BEGIN
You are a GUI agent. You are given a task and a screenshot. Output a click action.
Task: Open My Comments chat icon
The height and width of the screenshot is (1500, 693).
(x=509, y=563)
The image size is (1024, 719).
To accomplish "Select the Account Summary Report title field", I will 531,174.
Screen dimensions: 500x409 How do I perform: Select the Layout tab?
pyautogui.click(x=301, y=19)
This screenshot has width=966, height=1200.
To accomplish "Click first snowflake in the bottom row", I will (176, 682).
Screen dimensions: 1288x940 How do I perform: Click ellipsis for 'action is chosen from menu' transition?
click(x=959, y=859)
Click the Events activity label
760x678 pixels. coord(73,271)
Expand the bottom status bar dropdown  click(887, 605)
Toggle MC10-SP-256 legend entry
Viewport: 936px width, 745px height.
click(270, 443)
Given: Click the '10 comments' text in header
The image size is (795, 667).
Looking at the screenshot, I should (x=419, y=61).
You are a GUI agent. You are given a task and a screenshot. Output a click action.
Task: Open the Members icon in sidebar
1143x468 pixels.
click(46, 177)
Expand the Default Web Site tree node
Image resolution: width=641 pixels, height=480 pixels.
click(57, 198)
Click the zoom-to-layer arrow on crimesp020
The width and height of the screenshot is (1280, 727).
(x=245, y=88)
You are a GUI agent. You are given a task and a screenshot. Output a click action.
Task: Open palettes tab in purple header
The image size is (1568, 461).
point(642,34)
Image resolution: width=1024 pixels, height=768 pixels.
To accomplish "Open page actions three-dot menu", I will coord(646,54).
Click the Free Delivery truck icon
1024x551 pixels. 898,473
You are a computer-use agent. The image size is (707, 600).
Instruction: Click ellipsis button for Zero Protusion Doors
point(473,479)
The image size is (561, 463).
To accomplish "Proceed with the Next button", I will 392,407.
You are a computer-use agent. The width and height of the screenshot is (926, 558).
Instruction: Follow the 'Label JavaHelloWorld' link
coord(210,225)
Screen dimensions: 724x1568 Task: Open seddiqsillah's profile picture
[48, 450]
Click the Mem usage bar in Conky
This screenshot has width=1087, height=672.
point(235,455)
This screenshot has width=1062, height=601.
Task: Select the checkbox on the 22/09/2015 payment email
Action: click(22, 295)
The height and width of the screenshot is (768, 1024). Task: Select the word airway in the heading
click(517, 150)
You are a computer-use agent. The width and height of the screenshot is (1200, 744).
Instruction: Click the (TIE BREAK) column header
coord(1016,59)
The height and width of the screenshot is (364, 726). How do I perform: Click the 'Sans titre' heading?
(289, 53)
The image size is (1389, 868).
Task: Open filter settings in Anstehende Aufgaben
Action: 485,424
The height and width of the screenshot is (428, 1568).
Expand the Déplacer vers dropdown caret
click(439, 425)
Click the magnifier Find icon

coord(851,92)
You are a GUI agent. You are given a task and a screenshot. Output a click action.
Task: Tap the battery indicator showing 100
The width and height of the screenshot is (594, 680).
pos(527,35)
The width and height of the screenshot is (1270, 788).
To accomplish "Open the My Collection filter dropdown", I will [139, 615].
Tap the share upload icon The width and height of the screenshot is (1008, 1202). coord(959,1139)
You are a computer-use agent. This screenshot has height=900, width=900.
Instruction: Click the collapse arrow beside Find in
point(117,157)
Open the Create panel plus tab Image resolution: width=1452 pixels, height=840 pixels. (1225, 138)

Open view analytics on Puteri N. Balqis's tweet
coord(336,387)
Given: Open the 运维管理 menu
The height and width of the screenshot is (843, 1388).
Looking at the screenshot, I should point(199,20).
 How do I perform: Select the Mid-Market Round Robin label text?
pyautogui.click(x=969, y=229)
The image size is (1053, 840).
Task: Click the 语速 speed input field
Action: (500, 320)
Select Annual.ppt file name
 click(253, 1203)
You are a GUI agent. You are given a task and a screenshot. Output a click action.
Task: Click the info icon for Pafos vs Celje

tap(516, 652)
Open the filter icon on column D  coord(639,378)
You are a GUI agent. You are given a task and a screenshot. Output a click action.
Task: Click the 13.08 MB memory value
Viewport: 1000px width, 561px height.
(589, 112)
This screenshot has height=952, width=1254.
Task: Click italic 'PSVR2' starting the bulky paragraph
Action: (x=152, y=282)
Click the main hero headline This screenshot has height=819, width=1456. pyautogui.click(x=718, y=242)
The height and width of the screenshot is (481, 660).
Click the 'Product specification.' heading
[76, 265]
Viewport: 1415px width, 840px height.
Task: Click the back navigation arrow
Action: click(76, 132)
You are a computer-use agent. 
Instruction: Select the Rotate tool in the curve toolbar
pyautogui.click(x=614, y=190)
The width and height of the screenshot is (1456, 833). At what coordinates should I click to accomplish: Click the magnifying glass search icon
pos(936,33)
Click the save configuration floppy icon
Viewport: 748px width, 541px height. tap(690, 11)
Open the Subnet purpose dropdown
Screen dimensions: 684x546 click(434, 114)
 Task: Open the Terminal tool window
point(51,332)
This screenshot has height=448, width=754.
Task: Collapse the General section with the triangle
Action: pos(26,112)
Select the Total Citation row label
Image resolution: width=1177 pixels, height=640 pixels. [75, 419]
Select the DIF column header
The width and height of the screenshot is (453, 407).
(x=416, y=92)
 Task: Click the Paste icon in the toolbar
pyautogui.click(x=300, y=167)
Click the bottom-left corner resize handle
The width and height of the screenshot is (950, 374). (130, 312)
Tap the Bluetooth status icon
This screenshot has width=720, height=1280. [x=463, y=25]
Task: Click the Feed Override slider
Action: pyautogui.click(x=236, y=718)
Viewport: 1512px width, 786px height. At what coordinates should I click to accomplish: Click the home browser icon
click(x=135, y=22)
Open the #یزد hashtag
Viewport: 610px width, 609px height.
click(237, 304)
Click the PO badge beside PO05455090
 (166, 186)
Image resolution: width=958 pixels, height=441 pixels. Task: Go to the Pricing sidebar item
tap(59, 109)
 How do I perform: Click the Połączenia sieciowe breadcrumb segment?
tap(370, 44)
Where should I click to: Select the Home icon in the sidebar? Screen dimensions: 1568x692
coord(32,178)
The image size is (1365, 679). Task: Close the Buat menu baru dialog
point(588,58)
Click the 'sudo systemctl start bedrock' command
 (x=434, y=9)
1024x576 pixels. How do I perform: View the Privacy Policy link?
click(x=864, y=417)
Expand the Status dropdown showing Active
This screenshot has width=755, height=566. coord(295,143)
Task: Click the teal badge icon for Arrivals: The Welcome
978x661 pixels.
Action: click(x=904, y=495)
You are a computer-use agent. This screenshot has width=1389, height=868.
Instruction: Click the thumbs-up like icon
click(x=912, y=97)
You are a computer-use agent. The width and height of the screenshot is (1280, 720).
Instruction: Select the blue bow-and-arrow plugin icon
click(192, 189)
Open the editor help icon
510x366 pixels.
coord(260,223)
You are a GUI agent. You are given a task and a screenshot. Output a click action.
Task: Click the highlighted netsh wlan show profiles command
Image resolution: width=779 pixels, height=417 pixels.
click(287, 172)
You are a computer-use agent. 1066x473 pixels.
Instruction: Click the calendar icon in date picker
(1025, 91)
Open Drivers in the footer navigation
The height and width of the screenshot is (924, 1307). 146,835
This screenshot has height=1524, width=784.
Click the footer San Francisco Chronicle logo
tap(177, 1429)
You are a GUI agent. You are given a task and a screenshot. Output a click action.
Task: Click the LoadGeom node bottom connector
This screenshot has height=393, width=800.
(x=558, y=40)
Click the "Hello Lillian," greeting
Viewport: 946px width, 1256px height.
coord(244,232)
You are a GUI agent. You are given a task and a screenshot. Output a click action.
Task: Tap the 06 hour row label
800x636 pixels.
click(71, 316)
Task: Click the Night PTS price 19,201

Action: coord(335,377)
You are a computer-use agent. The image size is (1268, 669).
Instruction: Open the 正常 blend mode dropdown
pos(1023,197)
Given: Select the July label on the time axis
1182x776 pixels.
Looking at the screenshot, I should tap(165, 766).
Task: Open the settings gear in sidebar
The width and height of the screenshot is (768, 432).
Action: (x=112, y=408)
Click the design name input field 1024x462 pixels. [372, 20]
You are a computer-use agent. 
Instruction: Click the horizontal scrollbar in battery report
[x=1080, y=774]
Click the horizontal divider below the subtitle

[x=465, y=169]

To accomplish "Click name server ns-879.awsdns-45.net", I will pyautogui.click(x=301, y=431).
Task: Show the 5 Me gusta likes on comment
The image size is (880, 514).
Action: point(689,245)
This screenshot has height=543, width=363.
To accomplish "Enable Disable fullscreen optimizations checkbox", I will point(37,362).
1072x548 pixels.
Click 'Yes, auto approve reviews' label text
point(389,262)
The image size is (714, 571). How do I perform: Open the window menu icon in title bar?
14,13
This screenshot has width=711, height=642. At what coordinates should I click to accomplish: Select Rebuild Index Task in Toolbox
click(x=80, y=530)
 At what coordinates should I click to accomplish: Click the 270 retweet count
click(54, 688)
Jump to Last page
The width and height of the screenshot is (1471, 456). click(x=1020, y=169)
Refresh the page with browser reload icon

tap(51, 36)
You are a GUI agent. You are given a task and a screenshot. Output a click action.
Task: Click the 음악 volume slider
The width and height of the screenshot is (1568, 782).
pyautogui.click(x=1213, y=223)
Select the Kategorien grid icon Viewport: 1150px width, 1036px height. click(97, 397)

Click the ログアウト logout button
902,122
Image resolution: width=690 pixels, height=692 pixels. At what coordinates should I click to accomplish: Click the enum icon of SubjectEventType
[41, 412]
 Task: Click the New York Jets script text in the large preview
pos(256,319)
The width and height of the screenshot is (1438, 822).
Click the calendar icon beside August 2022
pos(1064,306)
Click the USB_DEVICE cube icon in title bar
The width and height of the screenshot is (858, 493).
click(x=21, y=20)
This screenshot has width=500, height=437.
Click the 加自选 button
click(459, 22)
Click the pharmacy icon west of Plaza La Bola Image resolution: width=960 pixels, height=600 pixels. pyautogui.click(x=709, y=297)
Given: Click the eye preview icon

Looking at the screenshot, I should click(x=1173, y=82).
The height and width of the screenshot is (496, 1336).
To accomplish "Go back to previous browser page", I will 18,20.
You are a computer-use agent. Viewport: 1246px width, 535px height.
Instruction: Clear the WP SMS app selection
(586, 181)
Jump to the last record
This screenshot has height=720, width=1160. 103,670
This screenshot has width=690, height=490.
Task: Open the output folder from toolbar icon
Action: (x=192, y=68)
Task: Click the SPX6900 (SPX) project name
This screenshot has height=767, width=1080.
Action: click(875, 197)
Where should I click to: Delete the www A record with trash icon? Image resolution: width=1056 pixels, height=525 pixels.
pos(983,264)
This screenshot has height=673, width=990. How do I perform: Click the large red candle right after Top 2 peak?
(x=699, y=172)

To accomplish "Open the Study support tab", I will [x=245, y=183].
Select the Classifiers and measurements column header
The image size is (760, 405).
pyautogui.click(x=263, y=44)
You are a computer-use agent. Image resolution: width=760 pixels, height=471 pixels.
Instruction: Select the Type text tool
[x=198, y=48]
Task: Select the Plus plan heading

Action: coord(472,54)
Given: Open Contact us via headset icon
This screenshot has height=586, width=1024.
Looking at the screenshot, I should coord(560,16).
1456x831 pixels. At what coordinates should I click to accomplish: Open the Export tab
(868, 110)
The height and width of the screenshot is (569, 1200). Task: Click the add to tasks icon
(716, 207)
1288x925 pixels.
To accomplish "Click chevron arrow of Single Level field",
END
■ Assignment ■
Repeat the material exactly. Begin with its first line and end with the line that has "This screenshot has width=966, height=1200.".

■ Your response ■
You are a GUI agent. You are given a task and a screenshot. Output a click action.
Task: Open My Comments chat icon
The height and width of the screenshot is (1500, 693).
(x=509, y=563)
The image size is (1024, 719).
To accomplish "Select the Account Summary Report title field", I will 531,174.
Screen dimensions: 500x409 How do I perform: Select the Layout tab?
pyautogui.click(x=301, y=19)
This screenshot has width=966, height=1200.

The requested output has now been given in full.